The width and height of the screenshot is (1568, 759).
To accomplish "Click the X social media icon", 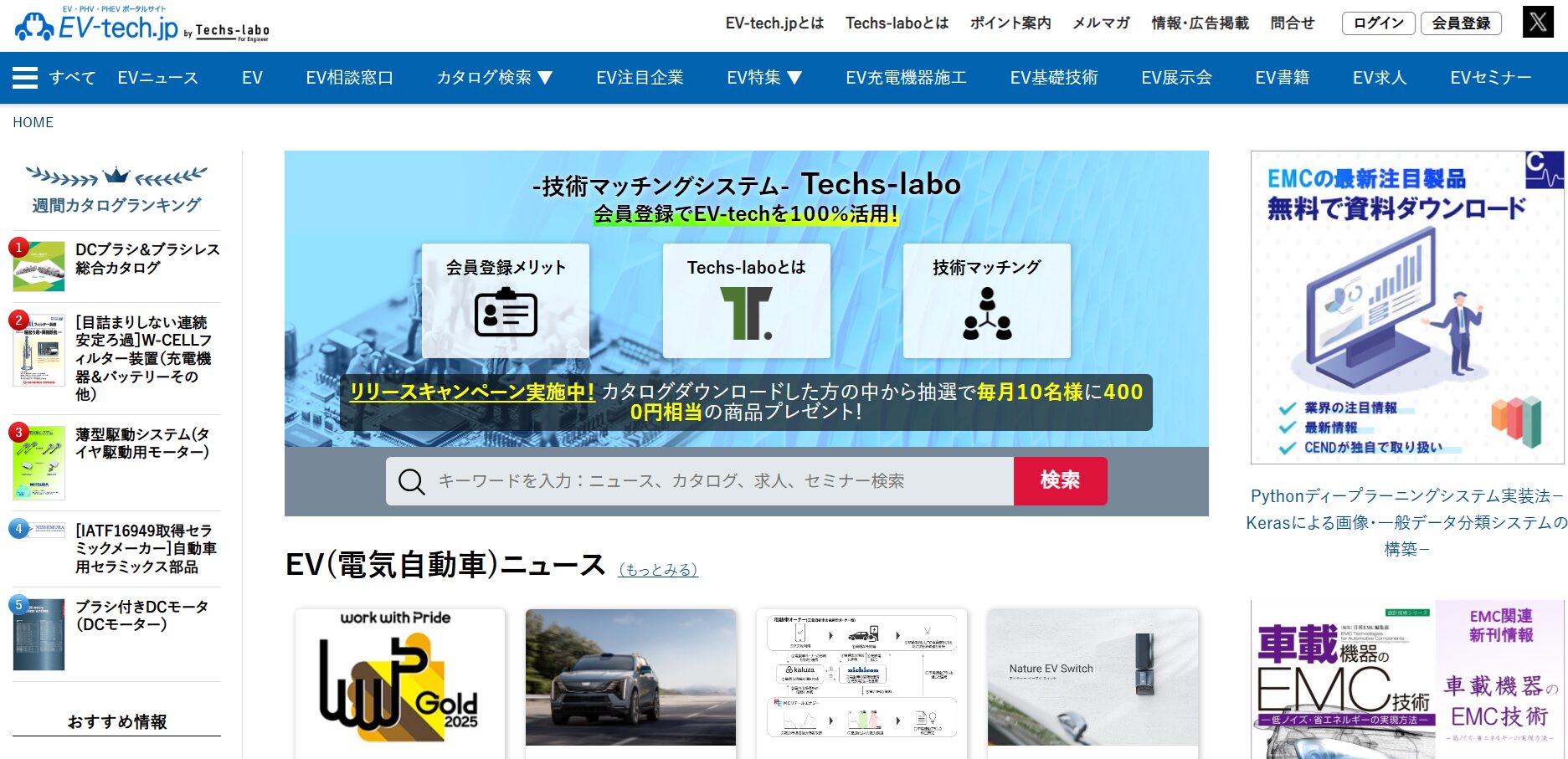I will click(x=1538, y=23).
--
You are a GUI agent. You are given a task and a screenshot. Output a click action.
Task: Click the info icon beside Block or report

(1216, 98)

**What is expected:**
Report the number of lines above that contain the word "screenshot", and only that number.

**Answer space:**
2